O debate atual sobre o financiamento do
Auxílio Brasil é outro exemplo de corrupção da bondade: em nome de atender o
povo pobre, que passa fome, e precisa do auxilio, provavelmente vai fazer a
maldade de trazer de volta a inflação, que sacrificará sobretudo a população
pobre..
Por décadas os dirigente brasileiros
aliaram o populismo mais desbragado dos políticos com o keynesianismo de
economistas que não souberam adapta-lo às características do Brasil. O
resultado foram décadas de uso da inflação para financiar projetos
megalomaníacos, mordomias desavergonhadas, privilégios aristocráticos,
subsídios à ineficiência, concentração da renda. Além de criar e consolidar a
cultura de recursos ilimitados do Tesouro, capaz de financiar o luxo e dar
ajudas a quem vive no luxo, tudo financiado pela inflação que aumenta as
receitas nominais dos governos fazendo circular moeda desvalorizada, espécie de
cheque com quase fundo.
O Auxílio Brasil aos pobres não deve ser
adiado, mas deve ser financiado com recursos dos que não são pobres. Sem risco
da inflação que paga com uma mão e tira com a outra.

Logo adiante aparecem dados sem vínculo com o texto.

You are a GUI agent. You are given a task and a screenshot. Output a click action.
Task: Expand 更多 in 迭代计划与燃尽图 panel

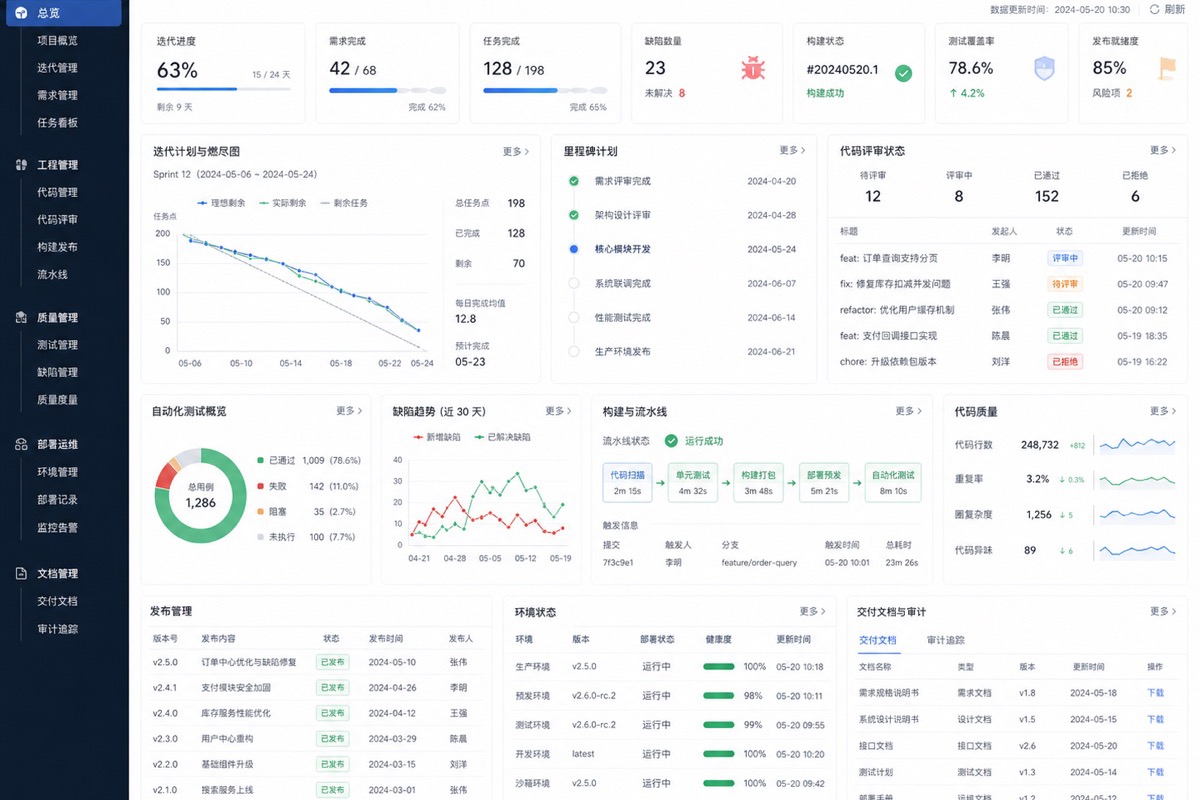tap(515, 152)
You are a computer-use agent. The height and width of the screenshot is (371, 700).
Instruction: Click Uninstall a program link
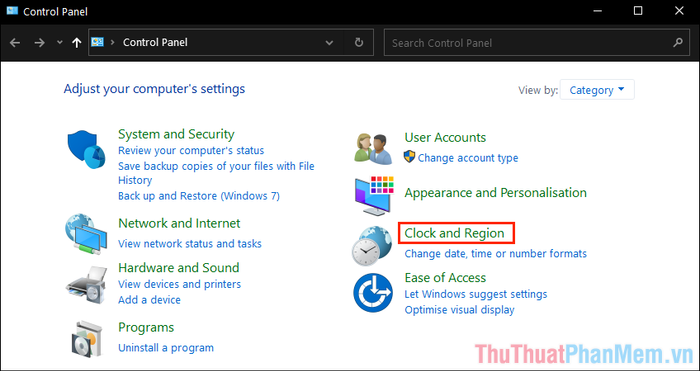166,347
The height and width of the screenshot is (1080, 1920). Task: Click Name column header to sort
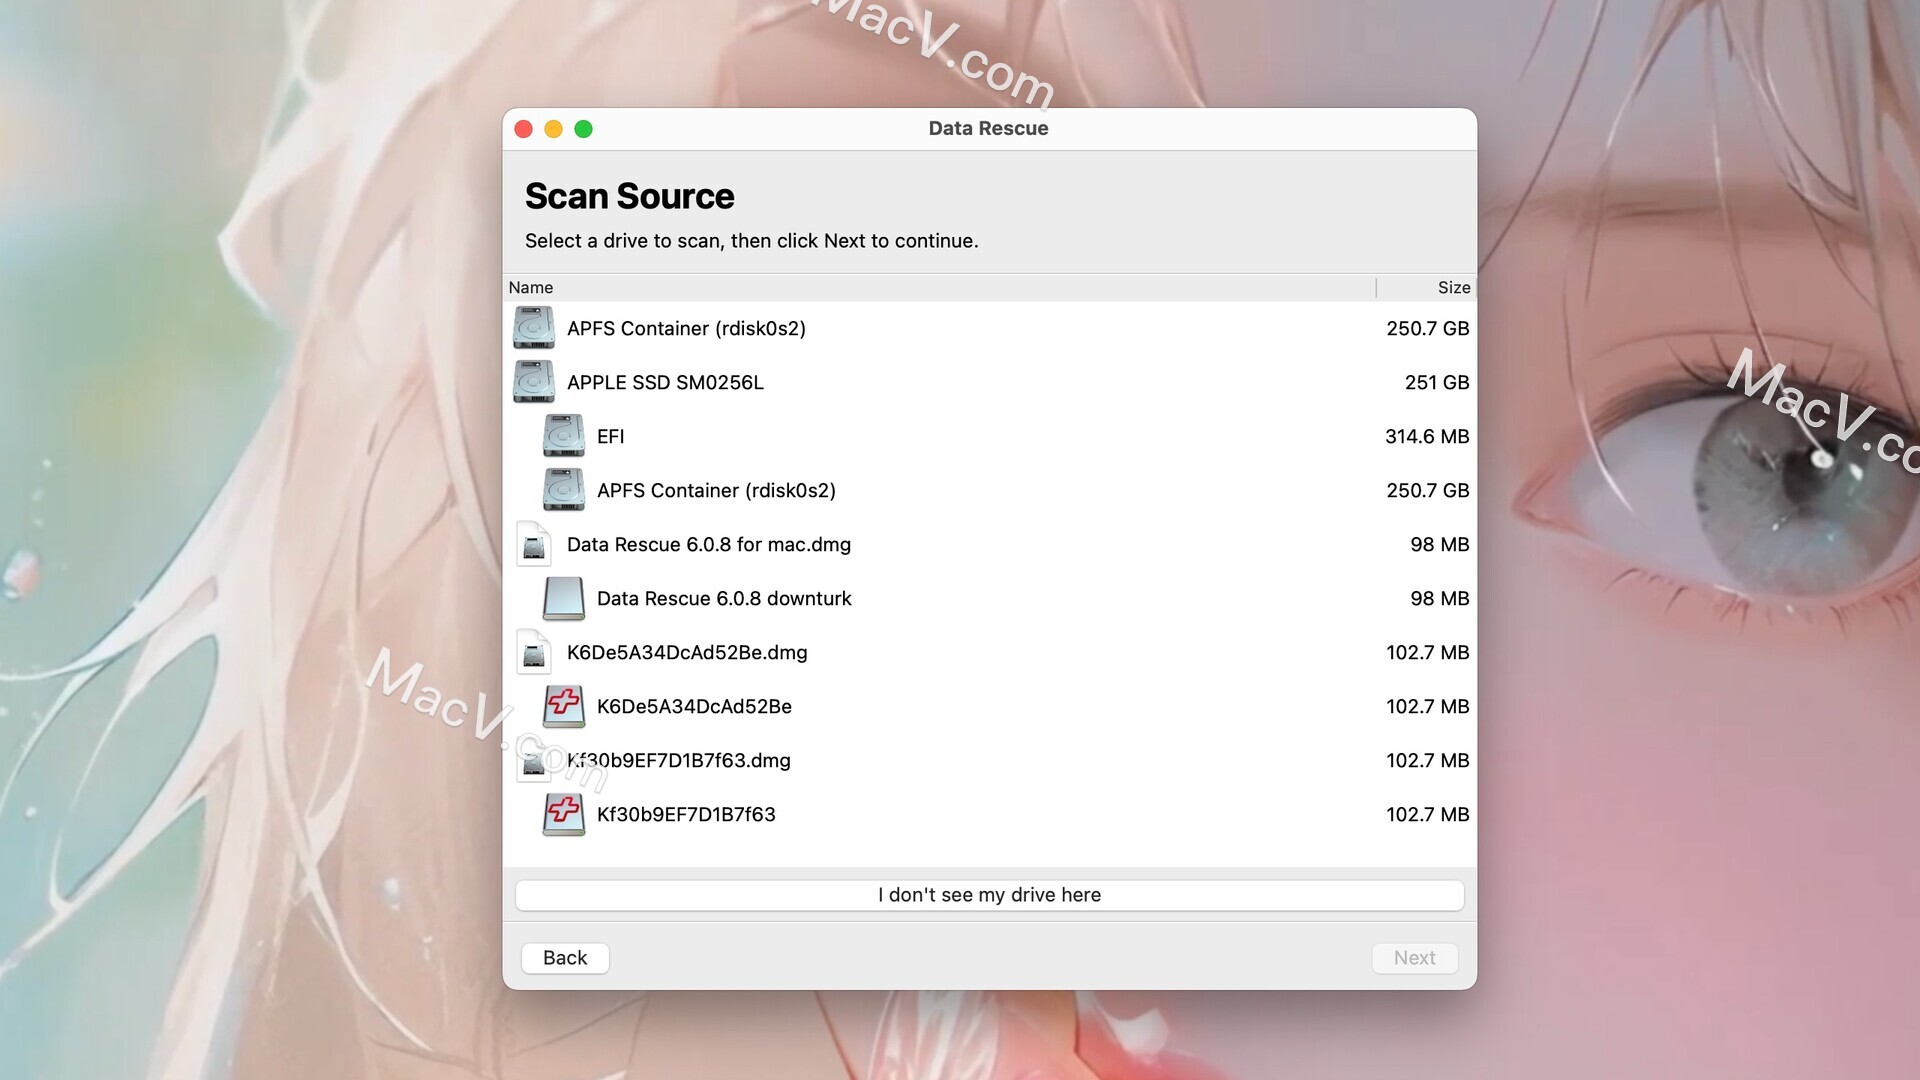(x=530, y=286)
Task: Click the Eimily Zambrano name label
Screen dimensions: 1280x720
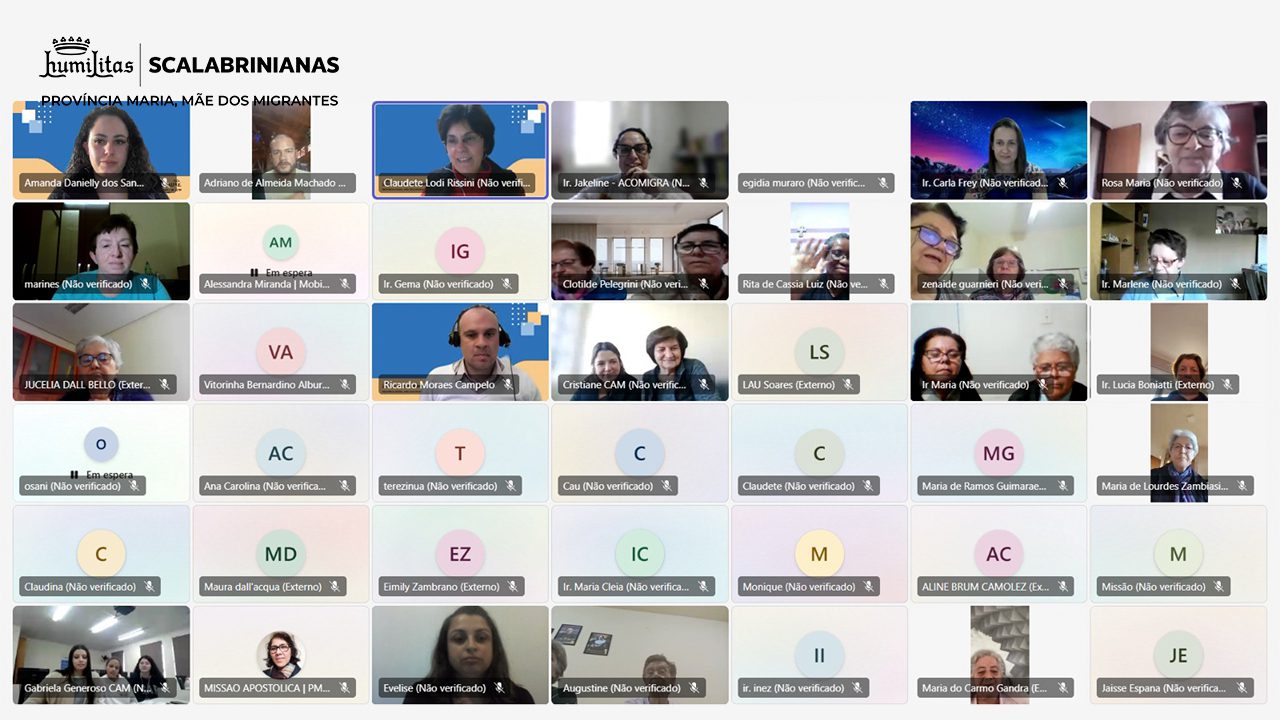Action: pos(441,587)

O povo precisa e tem direito a receber uma
renda que lhe permita sobreviver com dignidade. Esta renda exige muito mais do
que os míseros R$400,00 que estão oferecendo, mas em moeda estável, sem
inflação. E o Brasil, com um PIB e uma Receita Pública que permite financiar
este auxílio. Desde que se toque no exagerado custo dos subsídios a setores
ineficientes, se elimine privilégios financiados com recursos públicos,
cancele-se o fundo partidário, as emendas parlamentares, os precatórios,
reduzam o custo monumental do Estado, especialmente Legislativo e Judiciário.
Mas no lugar de tirar de quem tem para auxiliar quem não tem, prefere-se romper
o Teto para repetir as antigas equações populistas e gastar mais do que dispõe,
com empréstimos ou emissão de moeda deixando ao povo a conta da inflação.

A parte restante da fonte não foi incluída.